A: Well, don't you think it's possible that in the future they may again throw stones at office buildings, may use violence, disturbing the peace ?
The man: But you can't just arrest people BEFORE they have done anything!
A: Why? Aren't we punishing Playboy for something it has not done? Didn't you say it is prevention?
The man: That's because we don't want our kids to see a dirty magazine !
A: Well, do we want our kids to watch tv and say: "Look, Daddy's on tv ! Look ! He is throwing stones at an office building! Wow, cool !" ?
We don't want that, do we?
The man, totally upset, got up and left. His masseuse was caught by surprise.
"Sir, you still have another 20 minutes..."
The man kept walking. At the door he looked back and cursed:
"Stupid infidels..."
Note:
When A told us the story, we had some reservations. We told him it may not be wise to challenge such character. He should think more of his own safety. He should have just backed down.
Nothing good will come out of bantering at a reflexology spa.
Then A replied: "But all I did was asking questions..."
He pointed at the transcript: "Look at it. I always put it in a form of a question." We glanced through the transcript once again. He was right.
"I was merely asking questions..."
Indonesia Anonymus will give no comment.
=====
Source:
[1] Detik.com - FPI Ngamuk, Kantor Majalah Playboy Dilempar Batu
8 Comments:
hmm, funny conversation: good questions with little bit "stupid" answers... ups! please forgive me! :P
hillarious...
the lawyers are known to question all ;-P "Isn't that true....?" "Isn't that...this?" etc. well, it's not a bad move at all...you can win cases that way :-D smart A for sure...
I think J.K. Galbraith said something along the lines of those who profess the strongest religious beliefs have the most doubts.
And if he didn't say it, then I did.
And thanks for yet another fine post well worth waiting for.
A very good post, one can only hope it makes it into mainstream media to demostrate the stupidity of it all.
I find it sad that a magazine that is past its use by date in the west can raise sticks and stones but kids dead of Cholera in a nation of such abundant resources is lucky to make to page three of the paper
Your friend rocks!
This comment has been removed by the author.
Very smart A and B! I'd call that "main cantik". Are you guys lawyers? Coz the only friend I got who would use similar tactic is a lawyer.

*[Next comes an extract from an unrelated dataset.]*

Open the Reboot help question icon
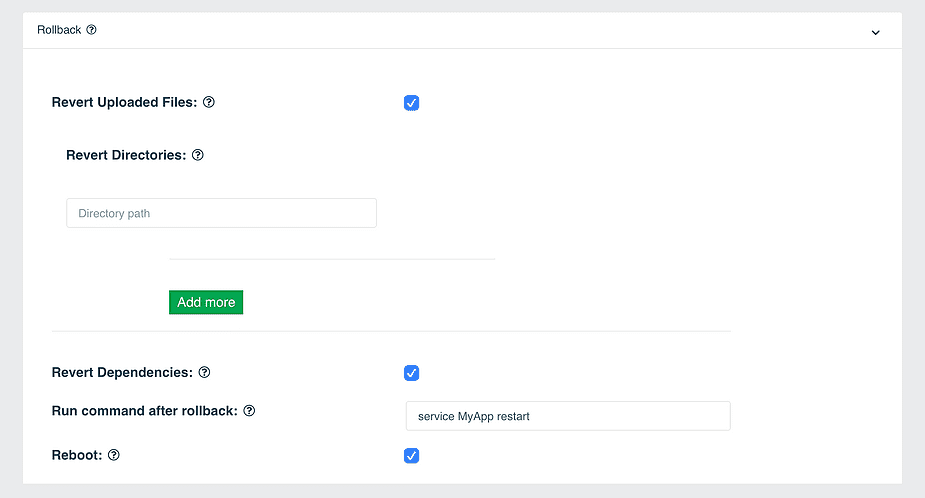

I'm a female and yet I love reading Playboy Indonesia magazine. Nope, I'm straight. I love it because I think it is the only men magazine in Indonesia which is written in a far less "chauvinistic" way.
Well, I don't mind my man looking at alluring pictures of women as long as he doesn't bother me flirting once a while. No guys, I'm not a feminist, all I ask is equal rights for women.